题目

Given an array of integers target. From a starting array, A consisting of all 1’s, you may perform the following procedure :

  • let x be the sum of all elements currently in your array.
  • choose index i, such that 0 <= i < target.size and set the value of A at index i to x.
  • You may repeat this procedure as many times as needed.

Return True if it is possible to construct the target array from A otherwise return False.

Example 1:

  1. Input: target = [9,3,5]
  2. Output: true
  3. Explanation: Start with [1, 1, 1] 
  4. [1, 1, 1], sum = 3 choose index 1
  5. [1, 3, 1], sum = 5 choose index 2
  6. [1, 3, 5], sum = 9 choose index 0
  7. [9, 3, 5] Done

Example 2:

  1. Input: target = [1,1,1,2]
  2. Output: false
  3. Explanation: Impossible to create target array from [1,1,1,1].

Example 3:

  1. Input: target = [8,5]
  2. Output: true

Constraints:

  • N == target.length
  • 1 <= target.length <= 5 * 10^4
  • 1 <= target[i] <= 10^9

题意

给定一个全为1的数组,每次可以进行如下操作:计算数组之和为x;任选数组中一个元素将它替换为x。问能否经过若干次操作后,使得初始全为1的数组变为目标数组。

思路

倒推,数组中最大的数一定是通过上述流程得到的。每次选择最大的数top,将其减去剩余数之和remain得到top执行一次流程前的值,重复操作直到所有数被还原为1。注意注意特殊情况的处理。

代码实现

Java

  1. class Solution {
  2.     public boolean isPossible(int[] target) {
  3.         if (target.length == 1 && target[0] != 1) return false;
  5.         long sum = 0;            // 和可能越界
  6.         Queue<Integer> pq = new PriorityQueue<>(Comparator.reverseOrder());
  8.         for (int num : target) {
  9.             sum += num;
  10.             pq.offer(num);
  11.         }
  13.         while (pq.peek() > 1) {
  14.             int top = pq.poll();
  15.             sum -= top;
  16.             if (sum == 1) return true;            // 如果剩余之和为1,那么一定能将top还原为1,如:[4,1]
  17.             if (top <= sum || top % sum == 0) return false;        // 特殊情况:[2,2]
  18.             top %= sum;            // 还原top
  19.             sum += top;
  20.             pq.offer((int) top);
  21.         }
  23.         return true;
  24.     }
  25. }
==============================
练习任务 1:
请从记录的第一行开始，到包含“pos(544,595)”的那一行结束（首尾两行均包括在内），将这些行原样重复一遍。

所给数据:
==============================
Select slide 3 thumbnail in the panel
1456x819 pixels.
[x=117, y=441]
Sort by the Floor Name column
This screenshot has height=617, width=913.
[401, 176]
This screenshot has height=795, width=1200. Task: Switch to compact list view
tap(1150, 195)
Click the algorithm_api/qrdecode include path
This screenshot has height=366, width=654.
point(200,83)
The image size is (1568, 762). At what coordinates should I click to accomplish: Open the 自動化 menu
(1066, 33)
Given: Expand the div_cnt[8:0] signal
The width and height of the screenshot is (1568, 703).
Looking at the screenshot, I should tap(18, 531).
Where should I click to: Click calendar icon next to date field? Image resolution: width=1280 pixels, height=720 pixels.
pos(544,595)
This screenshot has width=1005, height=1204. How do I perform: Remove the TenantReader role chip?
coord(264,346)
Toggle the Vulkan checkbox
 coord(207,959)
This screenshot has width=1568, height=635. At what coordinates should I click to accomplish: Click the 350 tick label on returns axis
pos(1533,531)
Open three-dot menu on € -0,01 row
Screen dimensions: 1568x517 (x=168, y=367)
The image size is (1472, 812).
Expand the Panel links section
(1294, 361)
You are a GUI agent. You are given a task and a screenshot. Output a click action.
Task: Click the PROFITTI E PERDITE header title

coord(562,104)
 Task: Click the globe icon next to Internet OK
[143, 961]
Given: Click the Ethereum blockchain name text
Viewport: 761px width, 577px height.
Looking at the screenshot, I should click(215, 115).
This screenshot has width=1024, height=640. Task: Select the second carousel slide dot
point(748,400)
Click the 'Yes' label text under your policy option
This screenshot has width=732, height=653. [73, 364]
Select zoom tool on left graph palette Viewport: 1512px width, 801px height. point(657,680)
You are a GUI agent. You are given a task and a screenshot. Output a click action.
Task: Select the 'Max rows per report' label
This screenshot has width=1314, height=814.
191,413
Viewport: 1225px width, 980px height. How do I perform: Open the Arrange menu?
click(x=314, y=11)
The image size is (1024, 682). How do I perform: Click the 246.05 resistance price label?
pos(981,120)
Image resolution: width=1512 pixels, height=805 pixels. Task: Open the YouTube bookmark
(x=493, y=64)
==============================
练习任务 2:
根据所示文本的约束条件，target[i] 的取值范围是什么？

输出结果 1:
Select slide 3 thumbnail in the panel
1456x819 pixels.
[x=117, y=441]
Sort by the Floor Name column
This screenshot has height=617, width=913.
[401, 176]
This screenshot has height=795, width=1200. Task: Switch to compact list view
tap(1150, 195)
Click the algorithm_api/qrdecode include path
This screenshot has height=366, width=654.
point(200,83)
The image size is (1568, 762). At what coordinates should I click to accomplish: Open the 自動化 menu
(1066, 33)
Given: Expand the div_cnt[8:0] signal
The width and height of the screenshot is (1568, 703).
Looking at the screenshot, I should tap(18, 531).
Where should I click to: Click calendar icon next to date field? Image resolution: width=1280 pixels, height=720 pixels.
pos(544,595)

输出结果 2:
1 <= target[i] <= 10^9。